Along with inheriting the tradition of the hero as a character in a narrative, modern fantasy has also inherited the world attached to that tradition. Much of the quest-oriented fantastic literature for young adults (and adults) is set in a world or worlds that resemble a European medieval or early modern setting, additionally leading to its association with the romance and epic traditions prevalent in those periods. As Northrop Frye explains, “Romance is marked by its extraordinarily persistent nostalgia, its search for some kind of imaginative golden age in time or space” (“Mythos of Summer” 109); the easily idealized worlds of kings and princesses, dragons and sorcerers offer an easily fabricated “golden age” for fantasists where one person’s actions (like a hero’s) can have far-reaching and easily recognizable effects. Not all fantasy — or all quest-fantasy — however, is set in such a world, but by setting a quest-fantasy in a medieval-like world is to invite these paradigmatic comparisons. There is a theme prevalent in almost all fantasy, though, of protagonists making consequential decisions and tangibly taking action themselves which may be attributed to the chivalrous—honest, loyal, brave — knights of legend and their fictional legacy.
As to why I chose “young adult” fantasy literature, young adult themed stories are inherently coming-of-age stories, and the coming-of-age story is analogous to the quest-myth as defined by Frye and the heroic cycle by Campbell. As Frye discusses generally, “The complete form of the romance is clearly the successful quest, and such a completed form has three main stages: the stage of the perilous journey and the preliminary minor adventures; the crucial struggle, usually some kind of battle in which either the hero or his foe, or both, must die; and the exaltation of the hero” (“Mythos of Summer” 109). There is a distinct tie between the coming-of-age story and ritual, and ritual and myth; these ties make pairing the two adventures of coming-of-age and completing a heroic quest a logical combination.
The coming-of-age story has become a universal trope in literature, especially in literature for children and young adults. Children and young adults must inevitably “come of age” and join the wider world and literature for that age range confronts that thematic issue more often than adult literature. This natural event is reflected in rituals and significant events and milestones in the lives of young people of all religions, ethnicities, and nationalities. Arnold van Gennep, a French anthropologist, first analyzed and discussed the cultural importance of rituals in his 1909 book, Les rites de passage. In it, Van Gennep explains, “Transitions from group to group and from one social situation to the next are looked on as implicit in the very fact of existence, so that a man’s life comes to be made up of a succession of stages with similar ends and beginnings…. For every one of these events there are ceremonies whose essential purpose is to enable the individual to pass from one defined position to another which is equally well-defined” (3).

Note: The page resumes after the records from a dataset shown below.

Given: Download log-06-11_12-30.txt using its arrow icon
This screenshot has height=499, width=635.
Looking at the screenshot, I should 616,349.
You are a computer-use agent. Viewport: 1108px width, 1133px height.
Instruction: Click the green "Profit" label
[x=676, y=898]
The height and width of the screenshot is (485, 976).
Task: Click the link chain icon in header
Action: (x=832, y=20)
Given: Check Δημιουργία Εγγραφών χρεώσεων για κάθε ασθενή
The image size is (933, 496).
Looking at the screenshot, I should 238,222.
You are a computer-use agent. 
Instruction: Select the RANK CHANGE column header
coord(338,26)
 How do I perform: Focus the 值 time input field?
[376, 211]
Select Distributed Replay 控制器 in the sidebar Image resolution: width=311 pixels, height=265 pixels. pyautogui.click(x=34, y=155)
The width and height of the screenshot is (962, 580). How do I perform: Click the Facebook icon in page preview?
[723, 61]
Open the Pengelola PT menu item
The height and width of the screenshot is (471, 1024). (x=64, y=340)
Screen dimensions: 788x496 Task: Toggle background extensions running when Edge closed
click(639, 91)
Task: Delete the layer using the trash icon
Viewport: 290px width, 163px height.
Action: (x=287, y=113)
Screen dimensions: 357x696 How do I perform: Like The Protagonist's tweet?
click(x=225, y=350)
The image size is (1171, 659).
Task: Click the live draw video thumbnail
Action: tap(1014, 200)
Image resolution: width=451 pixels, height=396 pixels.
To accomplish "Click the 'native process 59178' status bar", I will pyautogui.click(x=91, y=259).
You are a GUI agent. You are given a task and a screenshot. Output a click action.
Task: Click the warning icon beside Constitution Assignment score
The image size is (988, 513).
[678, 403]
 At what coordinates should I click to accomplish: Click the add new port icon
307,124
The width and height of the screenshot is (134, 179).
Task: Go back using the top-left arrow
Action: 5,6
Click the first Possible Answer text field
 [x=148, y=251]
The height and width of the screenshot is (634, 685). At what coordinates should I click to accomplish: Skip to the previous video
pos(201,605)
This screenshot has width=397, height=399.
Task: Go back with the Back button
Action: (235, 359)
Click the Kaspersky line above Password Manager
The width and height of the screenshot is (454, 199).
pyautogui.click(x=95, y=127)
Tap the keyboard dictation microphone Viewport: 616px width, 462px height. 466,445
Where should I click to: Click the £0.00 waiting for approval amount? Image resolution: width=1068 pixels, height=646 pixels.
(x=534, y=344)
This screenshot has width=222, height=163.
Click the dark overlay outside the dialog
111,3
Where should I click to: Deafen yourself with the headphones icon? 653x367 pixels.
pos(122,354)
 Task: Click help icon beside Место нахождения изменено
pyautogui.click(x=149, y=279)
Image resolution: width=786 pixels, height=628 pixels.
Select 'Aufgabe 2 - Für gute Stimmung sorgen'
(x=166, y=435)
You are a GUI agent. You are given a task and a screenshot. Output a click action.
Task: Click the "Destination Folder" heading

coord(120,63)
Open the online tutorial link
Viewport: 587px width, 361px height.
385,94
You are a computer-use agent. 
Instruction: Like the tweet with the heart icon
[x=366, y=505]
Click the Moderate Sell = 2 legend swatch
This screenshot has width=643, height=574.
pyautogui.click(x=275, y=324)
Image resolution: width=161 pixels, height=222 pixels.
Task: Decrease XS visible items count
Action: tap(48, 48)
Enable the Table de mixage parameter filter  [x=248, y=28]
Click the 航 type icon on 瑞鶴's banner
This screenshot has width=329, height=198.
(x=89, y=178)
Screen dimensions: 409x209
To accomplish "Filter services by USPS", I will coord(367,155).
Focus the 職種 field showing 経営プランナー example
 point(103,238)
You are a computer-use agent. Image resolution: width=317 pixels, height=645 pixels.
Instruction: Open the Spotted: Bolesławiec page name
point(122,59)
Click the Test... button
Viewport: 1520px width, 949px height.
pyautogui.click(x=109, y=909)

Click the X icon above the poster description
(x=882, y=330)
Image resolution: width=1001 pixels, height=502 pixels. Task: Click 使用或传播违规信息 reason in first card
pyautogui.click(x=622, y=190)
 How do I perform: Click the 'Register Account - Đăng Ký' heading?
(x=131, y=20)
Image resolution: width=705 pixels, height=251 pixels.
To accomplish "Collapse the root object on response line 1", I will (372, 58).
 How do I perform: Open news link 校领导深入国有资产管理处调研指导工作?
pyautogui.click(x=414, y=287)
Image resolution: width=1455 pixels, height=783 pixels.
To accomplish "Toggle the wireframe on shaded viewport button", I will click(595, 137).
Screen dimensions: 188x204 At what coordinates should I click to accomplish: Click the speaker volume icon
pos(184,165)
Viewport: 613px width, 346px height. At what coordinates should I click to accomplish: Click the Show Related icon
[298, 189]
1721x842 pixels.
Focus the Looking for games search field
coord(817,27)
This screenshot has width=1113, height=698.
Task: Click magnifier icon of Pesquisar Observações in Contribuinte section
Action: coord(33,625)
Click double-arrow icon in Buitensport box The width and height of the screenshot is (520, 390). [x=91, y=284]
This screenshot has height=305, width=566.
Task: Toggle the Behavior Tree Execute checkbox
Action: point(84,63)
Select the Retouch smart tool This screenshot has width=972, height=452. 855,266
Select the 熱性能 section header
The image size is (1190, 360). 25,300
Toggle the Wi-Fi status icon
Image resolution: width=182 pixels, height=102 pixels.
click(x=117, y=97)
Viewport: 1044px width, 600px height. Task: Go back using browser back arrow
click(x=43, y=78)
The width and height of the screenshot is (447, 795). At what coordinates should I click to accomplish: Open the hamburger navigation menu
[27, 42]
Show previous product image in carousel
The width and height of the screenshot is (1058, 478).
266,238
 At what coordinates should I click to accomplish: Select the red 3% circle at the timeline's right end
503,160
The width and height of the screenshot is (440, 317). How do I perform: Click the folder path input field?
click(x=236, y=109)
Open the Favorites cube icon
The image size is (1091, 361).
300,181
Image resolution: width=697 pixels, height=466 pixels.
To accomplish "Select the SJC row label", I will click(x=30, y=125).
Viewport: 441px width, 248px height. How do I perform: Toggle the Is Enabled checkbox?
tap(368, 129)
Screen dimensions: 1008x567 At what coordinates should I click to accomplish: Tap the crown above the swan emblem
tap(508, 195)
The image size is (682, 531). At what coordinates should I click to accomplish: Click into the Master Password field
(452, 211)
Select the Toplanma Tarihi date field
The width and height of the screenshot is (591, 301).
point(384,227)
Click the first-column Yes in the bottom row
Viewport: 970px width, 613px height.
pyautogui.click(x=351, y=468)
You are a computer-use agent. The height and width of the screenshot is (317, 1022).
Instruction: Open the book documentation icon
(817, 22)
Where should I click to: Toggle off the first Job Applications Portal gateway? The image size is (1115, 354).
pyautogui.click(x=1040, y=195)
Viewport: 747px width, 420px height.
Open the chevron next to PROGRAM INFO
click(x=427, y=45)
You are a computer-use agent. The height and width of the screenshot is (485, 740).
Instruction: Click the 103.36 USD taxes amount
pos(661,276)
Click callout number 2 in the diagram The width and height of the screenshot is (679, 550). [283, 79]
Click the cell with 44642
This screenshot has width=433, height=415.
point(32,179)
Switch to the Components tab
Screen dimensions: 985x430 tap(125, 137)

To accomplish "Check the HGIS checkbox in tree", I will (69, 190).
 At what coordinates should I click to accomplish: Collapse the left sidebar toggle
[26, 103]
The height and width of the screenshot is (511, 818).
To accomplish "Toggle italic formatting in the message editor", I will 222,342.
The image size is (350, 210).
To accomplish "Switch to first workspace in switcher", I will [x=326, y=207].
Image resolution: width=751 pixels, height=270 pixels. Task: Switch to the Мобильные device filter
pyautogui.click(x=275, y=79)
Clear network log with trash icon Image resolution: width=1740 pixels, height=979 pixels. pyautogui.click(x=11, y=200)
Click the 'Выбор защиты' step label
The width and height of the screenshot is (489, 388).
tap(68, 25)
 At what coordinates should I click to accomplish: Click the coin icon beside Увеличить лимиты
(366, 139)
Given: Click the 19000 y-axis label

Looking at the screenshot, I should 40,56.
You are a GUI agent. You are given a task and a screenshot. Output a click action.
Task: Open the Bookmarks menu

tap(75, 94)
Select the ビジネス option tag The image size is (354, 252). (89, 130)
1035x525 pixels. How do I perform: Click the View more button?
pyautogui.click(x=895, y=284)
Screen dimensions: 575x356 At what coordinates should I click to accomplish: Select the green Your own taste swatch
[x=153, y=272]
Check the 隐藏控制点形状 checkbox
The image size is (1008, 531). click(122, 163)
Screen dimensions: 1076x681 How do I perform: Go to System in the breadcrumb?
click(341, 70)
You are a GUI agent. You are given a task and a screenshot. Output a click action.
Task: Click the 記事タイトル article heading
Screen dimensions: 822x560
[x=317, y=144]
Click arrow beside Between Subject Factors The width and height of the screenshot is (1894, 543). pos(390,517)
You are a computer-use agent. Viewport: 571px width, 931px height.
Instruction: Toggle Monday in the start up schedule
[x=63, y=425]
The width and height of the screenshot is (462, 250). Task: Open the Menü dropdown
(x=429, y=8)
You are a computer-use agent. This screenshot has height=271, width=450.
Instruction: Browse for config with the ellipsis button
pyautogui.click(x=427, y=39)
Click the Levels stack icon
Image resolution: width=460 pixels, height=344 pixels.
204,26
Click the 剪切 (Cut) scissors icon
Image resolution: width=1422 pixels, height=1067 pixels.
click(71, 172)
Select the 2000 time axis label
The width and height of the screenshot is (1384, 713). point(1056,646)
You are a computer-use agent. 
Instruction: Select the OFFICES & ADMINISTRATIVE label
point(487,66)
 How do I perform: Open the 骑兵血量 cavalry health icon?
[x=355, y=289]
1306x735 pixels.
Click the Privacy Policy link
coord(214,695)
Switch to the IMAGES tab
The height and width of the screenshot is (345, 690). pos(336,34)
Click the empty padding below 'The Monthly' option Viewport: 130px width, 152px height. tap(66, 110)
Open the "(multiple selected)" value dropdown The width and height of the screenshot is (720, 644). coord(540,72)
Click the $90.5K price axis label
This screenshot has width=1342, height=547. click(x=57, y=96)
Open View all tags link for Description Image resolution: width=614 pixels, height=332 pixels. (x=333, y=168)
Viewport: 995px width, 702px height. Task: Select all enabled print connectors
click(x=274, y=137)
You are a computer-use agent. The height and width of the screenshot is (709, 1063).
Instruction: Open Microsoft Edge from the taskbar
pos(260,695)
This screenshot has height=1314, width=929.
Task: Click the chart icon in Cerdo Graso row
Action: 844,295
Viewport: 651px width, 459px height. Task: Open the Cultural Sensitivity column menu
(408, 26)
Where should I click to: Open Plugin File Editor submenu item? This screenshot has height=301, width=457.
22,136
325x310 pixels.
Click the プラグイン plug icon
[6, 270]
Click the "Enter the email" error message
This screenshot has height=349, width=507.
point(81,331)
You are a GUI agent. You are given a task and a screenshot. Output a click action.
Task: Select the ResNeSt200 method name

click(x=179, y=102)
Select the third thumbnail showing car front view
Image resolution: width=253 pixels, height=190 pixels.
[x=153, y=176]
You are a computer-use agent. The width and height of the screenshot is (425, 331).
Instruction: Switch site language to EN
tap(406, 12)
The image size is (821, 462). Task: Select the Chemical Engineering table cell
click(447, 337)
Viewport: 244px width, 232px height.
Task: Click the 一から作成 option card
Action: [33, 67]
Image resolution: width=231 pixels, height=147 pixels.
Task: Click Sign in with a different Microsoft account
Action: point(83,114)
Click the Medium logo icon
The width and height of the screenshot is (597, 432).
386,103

Often these major life events mark a change or turning point; the individual undergoes a “rite of passage” and becomes acknowledged by his or her society as more mature or more individual than before. Van Gennep defines “rites of passage” as “The ceremonial patterns which accompany a passage from one situation to another or from one cosmic or social world to another” (Van Gennep, 10). The Christian Confirmation or the Jewish Bar and Bat Mitzvah, among others, recognize adult abilities in young teenagers, while milestones like high school, college, and the first experience outside of parental jurisdiction represent other rites of passage. These modern-day rites of passage are often depicted in fiction for children and young adults, but they are not unlike the same sort of coming of age rites children and young adults underwent in other cultures in other times.
All of these rites of passage take the same form, from start to finish, regardless of culture or time: separation, transition, and incorporation; each rite of passage, in a way, forms a natural linear narrative. Northrop Frye explains that narratives originate from rituals, that “rituals cover the entire range of potentially significant actions in human life” (“Archetypes of Literature” 428-29). In many ways the coming-of-age story associated with these rituals is inherently an adventure; it may take place over a series of weeks, months, years or through a series of landmark life experiences. In all of the stories I discuss, the hero is on the brink of a social or physiological change, one that will mark her maturity and acceptance into her society as a full member. Sabriel is about to graduate from school with high marks; Harry is courted with the vague notion of marriage as a near-future expectation; Alanna is growing into a woman but has the spirit of a knight; while Lyra runs the streets as a half-wild child, poised on the brink of consequential adolescence. Rituals of maturity are an integral part of every society, as discussed by Van Gennep, and the coming-of-age testing of the hero’s quest falls at a crucially important point for each of these female heroes, whether it be like the young Alanna and Lyra, growing from childhood into adolescence, or like Harry and Sabriel, already recognized adults by the standards of age, but not yet ready to move beyond the dependency of adolescence into independent adulthood. Before the female hero can fully grow into her own, she must be challenged away from the comforts of childhood and naïve youth and be forced to grapple with dangers that challenge everything she has learned over the course of her life, and even that which she will learn as her journey progresses. Through the testing and proof of their quest, these heroes may re-enter their home society with a newly-gained maturity with which they can become actively independent. The World Navel is representative of the hero’s innocence and immaturity; she must return to it with the power and grace of a fully mature and capable hero in order for her to reach her full potential within her society as an adult.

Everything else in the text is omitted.